The defining element is the sweeping roof — a gently rising, east-oriented profile with eaves that drop low toward the ground. This creates a striking silhouette while enabling delicate light shifts throughout the day. Beneath this canopy, a sequence of tall entrance halls, meeting spaces, terraces, and planted courtyards blend into one another.

Core spatial components include:
• A dramatic, undulating roof that frames the sky and captures natural light
• Low eaves that create intimacy, shade, and grounded proportions
• South-facing openings for controlled daylight and ventilation
• Intermediate terraces and courtyards that soften boundaries between interior and landscape
• Planted zones and stone elements that echo the agricultural surroundings
The result is a workspace where interior architecture and rural landscape operate as one integrated environment.
Development & Investment Potential
The headquarters demonstrates a high-impact, low-footprint development model well suited to smaller firms and regional cities. Its architectural character strengthens brand identity while supporting employee well-being.

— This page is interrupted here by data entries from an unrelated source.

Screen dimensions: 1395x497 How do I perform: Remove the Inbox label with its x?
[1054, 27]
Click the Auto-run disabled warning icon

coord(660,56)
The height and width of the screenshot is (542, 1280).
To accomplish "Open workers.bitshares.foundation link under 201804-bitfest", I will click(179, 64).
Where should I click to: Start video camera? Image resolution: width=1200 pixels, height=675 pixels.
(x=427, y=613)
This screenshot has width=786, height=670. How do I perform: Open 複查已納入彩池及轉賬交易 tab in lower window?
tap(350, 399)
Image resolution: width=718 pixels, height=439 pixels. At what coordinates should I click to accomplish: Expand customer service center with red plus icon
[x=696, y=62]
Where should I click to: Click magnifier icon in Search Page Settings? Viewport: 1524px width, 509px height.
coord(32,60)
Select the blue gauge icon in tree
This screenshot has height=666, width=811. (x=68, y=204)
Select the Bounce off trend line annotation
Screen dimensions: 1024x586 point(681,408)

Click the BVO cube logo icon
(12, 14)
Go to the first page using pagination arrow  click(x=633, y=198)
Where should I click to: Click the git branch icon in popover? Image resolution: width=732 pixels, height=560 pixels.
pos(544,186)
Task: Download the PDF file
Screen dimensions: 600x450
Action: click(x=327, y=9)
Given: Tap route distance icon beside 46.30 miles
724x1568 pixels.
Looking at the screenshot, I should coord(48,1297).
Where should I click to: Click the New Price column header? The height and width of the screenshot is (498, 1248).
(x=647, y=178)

Investment advantages include:
• A long-lasting, recognizable corporate presence
• Reduced long-term operational costs through passive design strategies
• A distinctive headquarters that enhances recruitment and retention
• A replicable development approach for organizations in rural or semi-rural locations
By delivering architectural quality without excessive scale or cost, the project serves as a development blueprint for companies seeking meaningful identity outside major urban centers.
Sustainability & Innovation
Sustainability is embedded through passive environmental strategies rather than technology-heavy solutions. The building responds directly to climate, wind movement, and solar orientation.

Key sustainable features:
• Natural ventilation encouraged by roof geometry and openings
• Deep eaves that reduce overheating while allowing seasonal light
• Courtyards that support microclimate comfort
• Minimal disturbance to the agricultural surroundings
• Material restraint and compact footprint reducing embodied impact
The building’s innovation lies in pairing architectural subtlety with environmental intelligence — an increasingly relevant approach for rural development.
Challenges & Considerations
Context-driven architecture requires careful stewardship over time. The building’s natural materials and low eaves may need additional maintenance, especially in seasons of heavy rain, humidity, or strong winds.

Additional considerations include:
• Indoor–outdoor continuity demanding seasonal adaptability
• Difficulty replicating the same spatial intimacy in denser or urban sites
• Ensuring long-term upkeep of planted courtyards and outdoor transition zones
Despite these factors, the benefits of a highly contextual and serene work environment outweigh the operational demands for many clients.
Urban Impact & Legacy
Though modest in size, the headquarters contributes a meaningful architectural presence to Hashima’s rural landscape. Its design reframes the surrounding fields as an essential part of daily life, creating a workplace that elevates the ordinary through careful observation and spatial calm.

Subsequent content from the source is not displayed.